Even a seemingly objective performance evaluation process may not insulate an employer from claims by an employee that their termination was discriminatory. In a 2013 unpublished decision, Rochat v. L.E.K. Consulting, LLC, 83 Mass. App. Ct. 1108 (2013), the Appeals Court reviewed a Superior Court decision to dismiss gender discrimination claims made by a terminated employee against her former employer. The terminated employee, a second-year consultant with a previously promising career with the firm, earned a negative performance review from the supervisor of a project she worked on toward the end of her second year. That review led, ultimately, to the termination of her employment. Until the last few months of her employment, the employee had generally positive reviews every six months during her tenure with the company and consistently received praise for her work ethic and enthusiastic attitude. She claimed that the decision to terminate her was the product of gender bias.

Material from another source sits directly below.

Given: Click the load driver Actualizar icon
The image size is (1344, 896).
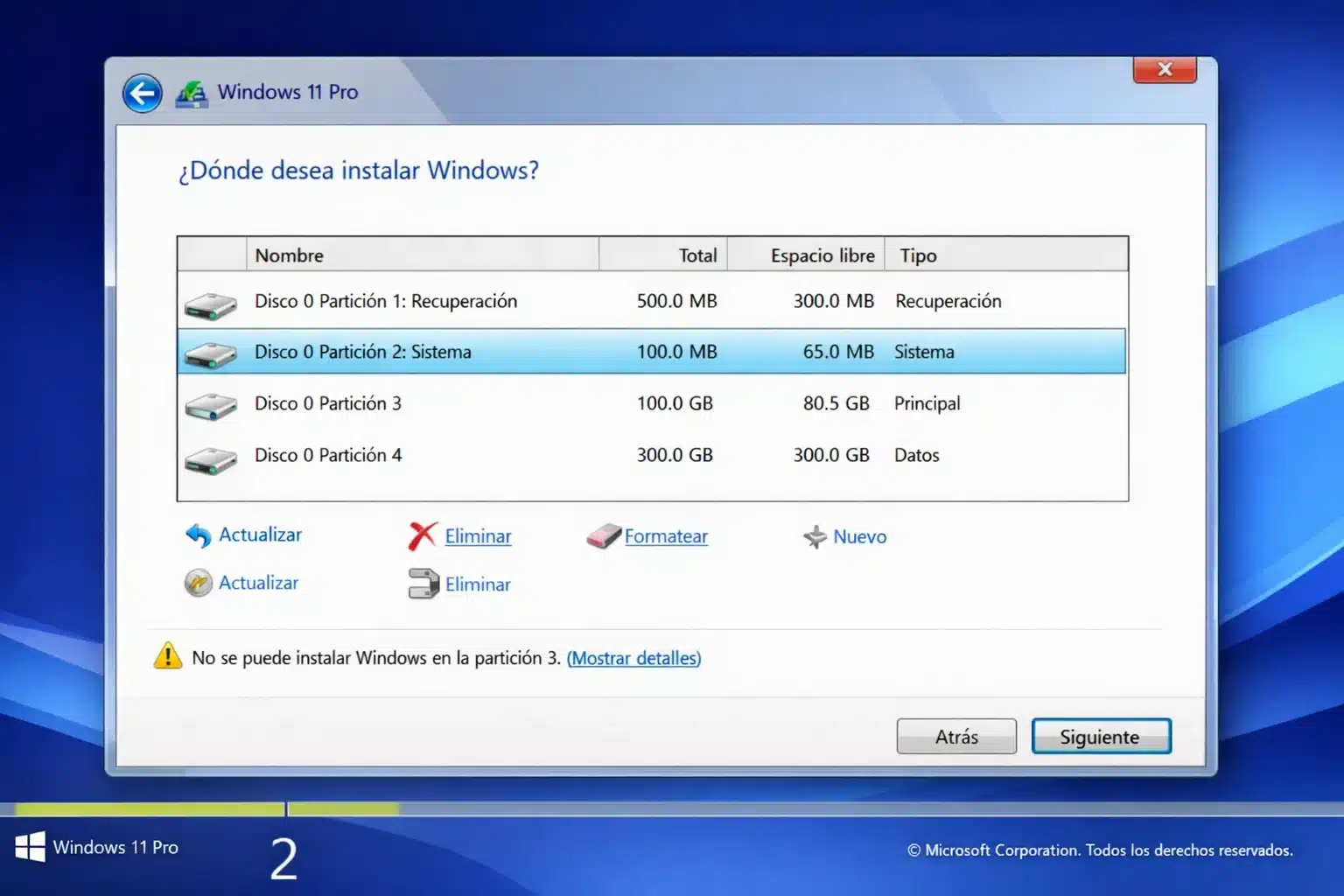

The employer moved to dismiss the employee’s claim, maintaining it met its burden of demonstrating that it had fired her for legitimate, non-discriminatory reasons. The employer pointed out that the review process that led to the termination was comprehensive and consensus-based and that it raised sufficient concerns about her ability to perform her job professionally to justify termination. Consequently, the burden shifted back to the employee to prove the employer’s stated reasons for terminating her were pretexts and the decision to fire her was based upon her gender. On the record before it, the Superior Court concluded the employee would be unable to meet that burden.
The Appeals Court reversed, holding that the Superior Court had usurped the jury’s fact-finding role. It pointed to multiple factors the employee had raised and the Superior Court disregarded, such as the fact that the employer had only one female partner and no women at the management level when the employee was terminated and that other male consultants were apparently treated materially better than she was. The employee also offered evidence that her supervisor – who participated in the decision to terminate her and could have materially influenced the opinions of others who participated in the decision – “acted in a belittling manner toward her based on her gender, including making a sexist remark to her.”
The Appeals Court concluded that it was up to the jury to decide the import of the evidence the employee offered and that a jury could have reasonably concluded the supervisor’s comment and behavior “revealed a gender biased attitude that negatively affected… the evaluation” that played a critical role leading to her termination. As a result, the judgment in the employer’s favor was reversed and the case remanded back to the Superior Court for trial.